Further, let the information structure of the players be such that the common and private information evolve as

	$\displaystyle{{Z}}_{t+1}$	$\displaystyle=C_{t+1}\setminus C_{t}=\zeta_{t+1}({{P}}_{t}^{1:2},{{U}}_{t}^{1},{{Y}}_{t+1}^{1:2})$		(81)
	$\displaystyle{{P}}^{i}_{t+1}$	$\displaystyle=\xi_{t+1}^{i}({{P}}_{t}^{1:2},{{U}}_{t}^{1},{{Y}}_{t+1}^{1:2}).$		(82)

In this model, Team 2’s actions do not affect the system evolution and Team 2’s past actions are not used by any of the players to select their current actions. Any information structure that satisfies these conditions satisfies Assumption 2, see Appendix F-C for a proof.
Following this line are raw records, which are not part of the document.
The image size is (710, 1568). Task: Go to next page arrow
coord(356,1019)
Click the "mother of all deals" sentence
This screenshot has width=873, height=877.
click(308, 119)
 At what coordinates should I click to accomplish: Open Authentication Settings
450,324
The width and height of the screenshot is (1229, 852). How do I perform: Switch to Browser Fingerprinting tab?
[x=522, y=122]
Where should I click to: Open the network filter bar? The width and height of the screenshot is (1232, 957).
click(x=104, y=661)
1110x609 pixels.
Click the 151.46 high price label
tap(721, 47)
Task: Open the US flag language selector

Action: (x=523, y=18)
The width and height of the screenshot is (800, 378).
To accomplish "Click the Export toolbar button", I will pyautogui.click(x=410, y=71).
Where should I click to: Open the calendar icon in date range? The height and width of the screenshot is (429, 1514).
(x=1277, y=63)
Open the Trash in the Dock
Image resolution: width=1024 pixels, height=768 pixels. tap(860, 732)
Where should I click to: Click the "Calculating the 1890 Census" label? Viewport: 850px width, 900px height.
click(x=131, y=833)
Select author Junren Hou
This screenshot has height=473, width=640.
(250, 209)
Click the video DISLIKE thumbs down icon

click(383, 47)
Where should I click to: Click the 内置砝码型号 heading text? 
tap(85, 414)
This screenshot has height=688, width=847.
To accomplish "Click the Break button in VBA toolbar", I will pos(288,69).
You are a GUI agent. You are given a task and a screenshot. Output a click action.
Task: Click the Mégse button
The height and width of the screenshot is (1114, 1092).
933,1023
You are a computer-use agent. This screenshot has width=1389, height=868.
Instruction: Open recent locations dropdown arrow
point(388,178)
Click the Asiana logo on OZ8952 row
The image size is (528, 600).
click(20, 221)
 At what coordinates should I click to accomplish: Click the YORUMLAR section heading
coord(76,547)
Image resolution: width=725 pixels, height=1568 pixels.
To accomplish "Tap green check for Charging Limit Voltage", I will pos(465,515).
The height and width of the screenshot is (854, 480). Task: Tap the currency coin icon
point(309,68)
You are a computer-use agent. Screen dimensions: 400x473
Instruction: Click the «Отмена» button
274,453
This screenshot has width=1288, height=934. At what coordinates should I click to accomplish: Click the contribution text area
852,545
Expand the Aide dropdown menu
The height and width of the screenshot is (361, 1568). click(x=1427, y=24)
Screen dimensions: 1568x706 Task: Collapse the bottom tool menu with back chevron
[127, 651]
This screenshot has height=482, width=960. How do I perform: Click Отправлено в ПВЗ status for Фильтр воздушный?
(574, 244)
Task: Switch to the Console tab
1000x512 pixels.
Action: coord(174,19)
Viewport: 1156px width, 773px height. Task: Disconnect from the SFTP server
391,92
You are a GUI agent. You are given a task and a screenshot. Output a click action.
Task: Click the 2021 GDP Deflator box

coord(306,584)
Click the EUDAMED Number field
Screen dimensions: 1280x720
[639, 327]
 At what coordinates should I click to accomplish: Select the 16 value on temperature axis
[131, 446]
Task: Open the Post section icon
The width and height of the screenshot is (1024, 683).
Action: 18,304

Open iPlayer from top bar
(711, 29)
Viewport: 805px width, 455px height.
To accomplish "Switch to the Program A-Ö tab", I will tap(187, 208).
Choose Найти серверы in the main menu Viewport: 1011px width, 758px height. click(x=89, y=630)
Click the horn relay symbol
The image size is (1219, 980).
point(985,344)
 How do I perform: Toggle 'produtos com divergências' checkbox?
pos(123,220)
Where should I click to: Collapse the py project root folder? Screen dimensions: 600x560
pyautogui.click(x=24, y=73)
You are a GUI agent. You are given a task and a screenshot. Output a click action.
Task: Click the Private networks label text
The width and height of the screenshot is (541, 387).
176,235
E-B Global and local states

Consider a system in which the system state $X_{t}=(X_{t}^{0},X_{t}^{1},X_{t}^{2})$ comprises of a global state $X_{t}^{0}$ and a local state $X_{t}^{i}=(X_{t}^{i,1},\dots,X_{t}^{i,N_{i}})$ for Team $i=1,2$ . The state evolution is given by

$\displaystyle{{X}}^{0}_{t+1}$	$\displaystyle=f_{t}^{1}({{X}}_{t}^{0},X_{t}^{1},{{U}}_{t}^{1},U_{t}^{2},{{W}}_{t}^{s,1})$	(83)
$\displaystyle{{X}}^{1}_{t+1}$	$\displaystyle=f_{t}^{2}({{X}}_{t}^{0},X_{t}^{1},{{U}}_{t}^{1},U_{t}^{2},{{W}}_{t}^{s,2})$	(84)
$\displaystyle{{X}}^{2}_{t+1}$	$\displaystyle=f_{t}^{3}({{X}}_{t}^{0},{{U}}_{t}^{1},U_{t}^{2},{{W}}_{t}^{s,3}).$	(85)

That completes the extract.